### [DATA FOR THIS TASK]
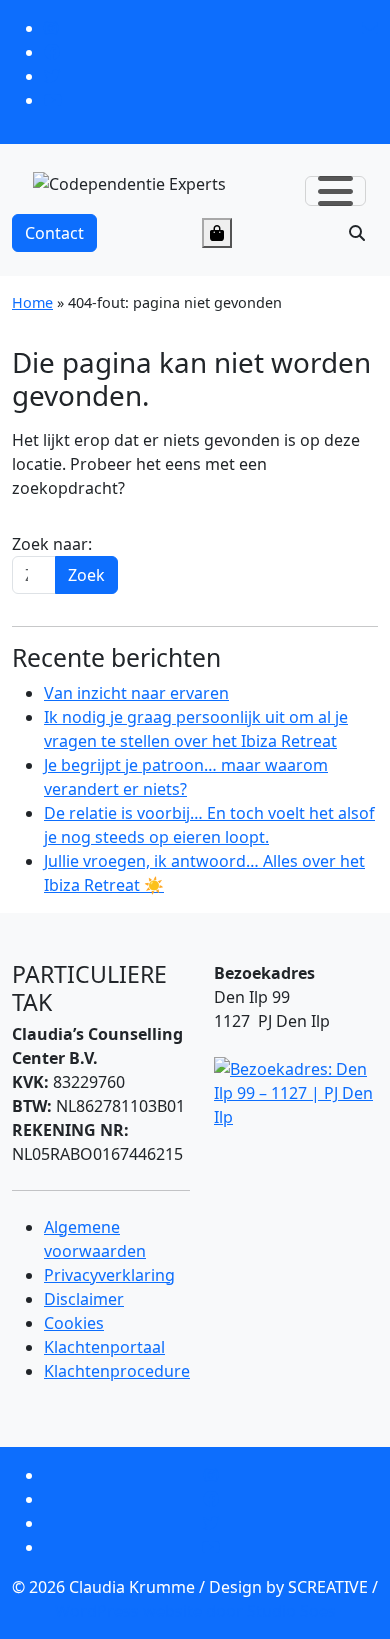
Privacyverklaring (109, 1275)
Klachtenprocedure (117, 1371)
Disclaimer (84, 1299)
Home (32, 302)
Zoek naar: (52, 544)
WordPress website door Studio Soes (195, 1611)
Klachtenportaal (104, 1347)
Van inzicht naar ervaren (136, 693)
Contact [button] (54, 233)
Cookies (74, 1323)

### [EXERCISE OBJECTIVE]
Give the data above again, exactly and completely. No pictures go in.

### [ANSWER TO THIS EXERCISE]
Privacyverklaring (109, 1275)
Klachtenprocedure (117, 1371)
Disclaimer (84, 1299)
Home (32, 302)
Zoek naar: (52, 544)
WordPress website door Studio Soes (195, 1611)
Klachtenportaal (104, 1347)
Van inzicht naar ervaren (136, 693)
Contact [button] (54, 233)
Cookies (74, 1323)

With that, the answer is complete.